By Craig Garcia - On June 13th NASA will launch a brand new space telescope into space and also begin a new era in black hole hunting. The NuSTAR spacecraft (Nuclear Spectroscopic Telescope Array) will launch from within a Pegasus XL rocket, which will in turn be carried by a L-1011 Stargazer airplane.
This bad ass telescope isn't your typical optical array, in fact it doesn't see the universe the way you or I may see it... this telescope has X-ray eyes, more specifically Wolter-I optic units. Each of these 'eyes' are made of 133 concentric mirrors shaped from flexible glass, similar to that found in laptop computers, and like human eyes need to be distanced from one another since x-ray telescopes require long focal lengths and NuSTAR achieves this with a 10 meter mast between the units.
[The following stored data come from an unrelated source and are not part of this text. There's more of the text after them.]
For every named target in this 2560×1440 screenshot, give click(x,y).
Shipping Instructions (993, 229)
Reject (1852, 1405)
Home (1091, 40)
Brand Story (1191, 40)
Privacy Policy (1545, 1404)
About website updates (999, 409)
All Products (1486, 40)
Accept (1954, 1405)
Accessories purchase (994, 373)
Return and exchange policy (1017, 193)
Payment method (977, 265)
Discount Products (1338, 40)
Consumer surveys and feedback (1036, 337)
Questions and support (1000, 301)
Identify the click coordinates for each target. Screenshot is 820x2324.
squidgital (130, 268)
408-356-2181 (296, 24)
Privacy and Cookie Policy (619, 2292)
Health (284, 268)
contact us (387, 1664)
At approximately the size of a school bus the NuSTAR will be used to view high energy light from extreme locations such as black holes, supernova explosions, particle jets and dead star remnants. “NuSTAR will provide an unprecedented capability to discover and study
some of the most exotic objects in the universe, from the corpses of
exploded stars in the Milky Way to supermassive black holes residing in
the hearts of distant galaxies,” said Lou Kaluzienski, from NASA Headquarters in Washington.